Sur les conseils de son ami Hervé, il part au Japon dans les îles de Yaeyama, loin des sites touristiques et choisit de loger dans une chambre d’hôtes.
Madame Itô Akido est collectionneuse de magnifiques tissus anciens ; son discret mari travaille dans son atelier de céramiste où il pratique l'art nippon du Kintsugi, une technique ancestrale qui consiste à réparer les objets brisés en recouvrant les jointures avec de la poudre d'or, laissant ainsi les cicatrices apparentes.
Au-delà de sa fonction esthétique, cet art japonais du XVeme siècle a pour philosophie de valoriser le passé et les failles de l’objet. « On est heureux de redonner vie à ce qui était voué à l’anéantissement. On marque l’empreinte de la brisure. On la montre. C’est la nouvelle vie qui commence. » Beau symbole de résilience et de renouveau !

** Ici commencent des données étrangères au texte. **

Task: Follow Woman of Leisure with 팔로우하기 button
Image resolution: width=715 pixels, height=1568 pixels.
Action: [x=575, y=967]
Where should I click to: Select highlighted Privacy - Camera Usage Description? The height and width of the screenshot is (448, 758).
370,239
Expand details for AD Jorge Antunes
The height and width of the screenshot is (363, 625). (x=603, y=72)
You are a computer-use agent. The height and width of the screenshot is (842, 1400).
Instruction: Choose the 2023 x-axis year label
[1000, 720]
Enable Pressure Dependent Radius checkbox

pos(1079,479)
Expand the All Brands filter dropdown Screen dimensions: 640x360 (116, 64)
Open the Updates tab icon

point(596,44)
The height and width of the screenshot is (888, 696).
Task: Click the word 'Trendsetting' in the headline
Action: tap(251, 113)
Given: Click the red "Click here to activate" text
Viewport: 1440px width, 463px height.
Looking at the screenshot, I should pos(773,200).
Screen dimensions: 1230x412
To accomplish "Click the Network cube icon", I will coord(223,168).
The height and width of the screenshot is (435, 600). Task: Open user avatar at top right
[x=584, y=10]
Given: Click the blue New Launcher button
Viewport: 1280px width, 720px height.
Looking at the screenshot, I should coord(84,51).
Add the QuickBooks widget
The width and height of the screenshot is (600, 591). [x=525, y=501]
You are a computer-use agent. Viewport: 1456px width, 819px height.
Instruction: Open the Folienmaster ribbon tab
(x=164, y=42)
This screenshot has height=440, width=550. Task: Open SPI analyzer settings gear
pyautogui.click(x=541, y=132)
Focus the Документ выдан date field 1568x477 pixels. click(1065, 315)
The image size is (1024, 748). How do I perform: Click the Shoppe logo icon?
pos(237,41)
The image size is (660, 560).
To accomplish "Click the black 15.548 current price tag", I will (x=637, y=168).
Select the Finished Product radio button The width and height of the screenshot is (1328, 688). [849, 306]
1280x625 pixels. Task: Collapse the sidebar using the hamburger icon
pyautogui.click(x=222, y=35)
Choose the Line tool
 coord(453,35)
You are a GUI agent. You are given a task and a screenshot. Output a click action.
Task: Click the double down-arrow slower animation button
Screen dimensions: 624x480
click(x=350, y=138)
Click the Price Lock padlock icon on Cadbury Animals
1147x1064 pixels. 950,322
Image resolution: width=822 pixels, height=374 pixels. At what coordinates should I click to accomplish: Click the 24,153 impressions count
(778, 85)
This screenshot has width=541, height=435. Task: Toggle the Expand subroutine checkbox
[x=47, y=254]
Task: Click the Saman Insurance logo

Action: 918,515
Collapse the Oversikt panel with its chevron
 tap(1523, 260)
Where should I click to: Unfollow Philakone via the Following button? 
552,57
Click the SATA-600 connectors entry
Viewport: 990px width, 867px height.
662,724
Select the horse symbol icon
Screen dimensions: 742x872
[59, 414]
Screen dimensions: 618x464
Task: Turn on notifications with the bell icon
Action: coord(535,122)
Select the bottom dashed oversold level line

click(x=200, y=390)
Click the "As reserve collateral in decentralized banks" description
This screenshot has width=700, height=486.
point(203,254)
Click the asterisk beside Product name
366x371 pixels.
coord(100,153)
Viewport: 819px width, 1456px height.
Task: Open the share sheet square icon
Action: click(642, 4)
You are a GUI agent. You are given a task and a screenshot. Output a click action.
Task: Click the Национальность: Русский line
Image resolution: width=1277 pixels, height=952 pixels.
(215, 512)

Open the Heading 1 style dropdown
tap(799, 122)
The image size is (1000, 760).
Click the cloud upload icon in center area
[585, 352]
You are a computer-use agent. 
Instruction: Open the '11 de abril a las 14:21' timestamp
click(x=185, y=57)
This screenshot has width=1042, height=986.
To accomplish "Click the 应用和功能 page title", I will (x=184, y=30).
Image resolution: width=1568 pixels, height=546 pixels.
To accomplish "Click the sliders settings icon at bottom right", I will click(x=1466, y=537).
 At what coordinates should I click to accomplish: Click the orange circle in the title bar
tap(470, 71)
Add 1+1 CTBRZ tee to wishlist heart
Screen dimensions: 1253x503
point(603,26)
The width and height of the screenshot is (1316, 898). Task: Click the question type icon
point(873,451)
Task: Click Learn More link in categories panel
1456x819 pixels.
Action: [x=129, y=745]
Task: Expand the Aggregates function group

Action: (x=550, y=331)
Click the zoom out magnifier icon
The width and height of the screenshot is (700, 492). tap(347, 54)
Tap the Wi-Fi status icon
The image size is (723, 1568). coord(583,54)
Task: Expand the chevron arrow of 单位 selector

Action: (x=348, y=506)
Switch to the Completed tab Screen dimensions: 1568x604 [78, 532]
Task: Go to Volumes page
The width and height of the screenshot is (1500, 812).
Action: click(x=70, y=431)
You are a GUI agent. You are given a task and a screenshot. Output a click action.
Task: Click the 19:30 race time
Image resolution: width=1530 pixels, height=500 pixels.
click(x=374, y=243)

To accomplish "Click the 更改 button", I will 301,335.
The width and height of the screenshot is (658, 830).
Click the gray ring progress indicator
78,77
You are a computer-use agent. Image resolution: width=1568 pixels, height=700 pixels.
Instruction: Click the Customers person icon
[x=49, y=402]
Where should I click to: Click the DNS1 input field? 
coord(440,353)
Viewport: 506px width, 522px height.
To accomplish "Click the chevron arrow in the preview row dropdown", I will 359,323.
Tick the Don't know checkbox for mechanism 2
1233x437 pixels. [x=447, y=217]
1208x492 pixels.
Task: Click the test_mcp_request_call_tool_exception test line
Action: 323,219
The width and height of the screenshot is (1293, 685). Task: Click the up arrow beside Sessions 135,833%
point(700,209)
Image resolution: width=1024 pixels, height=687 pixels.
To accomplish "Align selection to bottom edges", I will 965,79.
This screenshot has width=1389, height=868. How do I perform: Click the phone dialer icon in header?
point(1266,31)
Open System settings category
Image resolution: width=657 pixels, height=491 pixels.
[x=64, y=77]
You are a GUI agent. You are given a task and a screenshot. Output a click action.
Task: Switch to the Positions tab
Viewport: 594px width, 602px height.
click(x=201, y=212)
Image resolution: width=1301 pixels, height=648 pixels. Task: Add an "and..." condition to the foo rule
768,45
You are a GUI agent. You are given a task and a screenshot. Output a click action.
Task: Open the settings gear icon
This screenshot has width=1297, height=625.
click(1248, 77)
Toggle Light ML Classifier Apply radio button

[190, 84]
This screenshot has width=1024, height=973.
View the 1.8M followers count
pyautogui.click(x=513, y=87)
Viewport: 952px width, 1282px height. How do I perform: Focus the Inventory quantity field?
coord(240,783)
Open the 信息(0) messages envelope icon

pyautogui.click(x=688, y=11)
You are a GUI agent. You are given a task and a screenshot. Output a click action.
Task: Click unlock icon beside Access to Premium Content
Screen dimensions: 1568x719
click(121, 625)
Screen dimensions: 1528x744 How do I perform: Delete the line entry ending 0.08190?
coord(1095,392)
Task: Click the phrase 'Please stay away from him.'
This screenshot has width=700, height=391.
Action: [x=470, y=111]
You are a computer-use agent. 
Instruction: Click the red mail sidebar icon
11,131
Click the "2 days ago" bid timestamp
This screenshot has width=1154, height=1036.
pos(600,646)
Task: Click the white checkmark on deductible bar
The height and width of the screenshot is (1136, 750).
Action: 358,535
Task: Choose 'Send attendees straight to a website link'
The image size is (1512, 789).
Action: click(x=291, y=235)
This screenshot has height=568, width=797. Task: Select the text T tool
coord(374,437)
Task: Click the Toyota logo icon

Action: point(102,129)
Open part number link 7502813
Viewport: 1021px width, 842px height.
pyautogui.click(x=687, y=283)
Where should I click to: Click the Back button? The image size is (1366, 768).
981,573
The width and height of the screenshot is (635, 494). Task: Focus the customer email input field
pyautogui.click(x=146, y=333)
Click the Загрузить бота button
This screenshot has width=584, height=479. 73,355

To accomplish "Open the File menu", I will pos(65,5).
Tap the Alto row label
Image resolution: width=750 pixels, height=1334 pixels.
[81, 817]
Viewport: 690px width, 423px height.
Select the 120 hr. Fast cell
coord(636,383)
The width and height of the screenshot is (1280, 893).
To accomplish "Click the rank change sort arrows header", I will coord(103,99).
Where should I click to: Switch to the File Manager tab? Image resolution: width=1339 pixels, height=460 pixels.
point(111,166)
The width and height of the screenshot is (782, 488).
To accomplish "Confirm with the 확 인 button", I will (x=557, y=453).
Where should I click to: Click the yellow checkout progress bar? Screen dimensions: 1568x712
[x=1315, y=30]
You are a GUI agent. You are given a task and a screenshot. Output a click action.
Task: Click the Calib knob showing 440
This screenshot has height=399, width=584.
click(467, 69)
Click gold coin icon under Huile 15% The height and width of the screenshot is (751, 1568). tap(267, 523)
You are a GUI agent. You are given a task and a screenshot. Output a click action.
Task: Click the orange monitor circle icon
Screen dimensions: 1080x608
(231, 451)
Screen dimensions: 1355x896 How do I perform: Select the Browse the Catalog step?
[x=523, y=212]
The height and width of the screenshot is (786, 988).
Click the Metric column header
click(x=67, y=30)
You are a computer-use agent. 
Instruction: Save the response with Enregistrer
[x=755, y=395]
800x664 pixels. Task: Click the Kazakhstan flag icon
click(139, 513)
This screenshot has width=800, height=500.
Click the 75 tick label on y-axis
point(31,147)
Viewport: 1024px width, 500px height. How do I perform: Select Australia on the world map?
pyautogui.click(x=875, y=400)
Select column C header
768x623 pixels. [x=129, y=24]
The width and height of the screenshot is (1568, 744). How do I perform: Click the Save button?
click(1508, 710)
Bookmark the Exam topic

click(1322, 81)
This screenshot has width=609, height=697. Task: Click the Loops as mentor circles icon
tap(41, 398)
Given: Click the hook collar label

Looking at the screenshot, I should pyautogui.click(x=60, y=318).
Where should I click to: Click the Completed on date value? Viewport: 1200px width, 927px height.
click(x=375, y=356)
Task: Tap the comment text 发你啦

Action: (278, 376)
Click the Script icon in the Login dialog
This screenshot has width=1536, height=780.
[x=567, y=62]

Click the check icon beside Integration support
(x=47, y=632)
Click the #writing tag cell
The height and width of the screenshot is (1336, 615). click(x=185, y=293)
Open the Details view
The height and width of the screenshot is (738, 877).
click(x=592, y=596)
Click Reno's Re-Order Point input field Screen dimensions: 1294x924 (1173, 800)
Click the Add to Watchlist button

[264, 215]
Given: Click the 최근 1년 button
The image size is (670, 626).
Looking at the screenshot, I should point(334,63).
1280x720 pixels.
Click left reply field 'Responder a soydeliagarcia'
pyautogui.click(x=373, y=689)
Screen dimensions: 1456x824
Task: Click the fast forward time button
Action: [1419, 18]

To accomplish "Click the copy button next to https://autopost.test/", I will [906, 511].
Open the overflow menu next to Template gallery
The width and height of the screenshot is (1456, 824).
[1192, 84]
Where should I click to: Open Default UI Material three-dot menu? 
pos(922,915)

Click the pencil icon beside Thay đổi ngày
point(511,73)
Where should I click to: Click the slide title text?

Simon s’immerge dans un monde où la parole est rare, voire absente. Le silence, l’observation, la contemplation instaurent des relations profondes avec ses hôtes respectueux et attentionnés.
Ce séjour empreint de douceur et de sérénité va permettre à Simon d’accepter un passé trop longtemps nié, et de retrouver la paix avec lui-même et l’envie de vivre pleinement.
Jeanne Bénameur invite à faire un voyage poétique dans un monde intemporel et minimaliste, à pénétrer dans un havre de paix propice au recueillement, à se ressourcer dans une nature encore intacte.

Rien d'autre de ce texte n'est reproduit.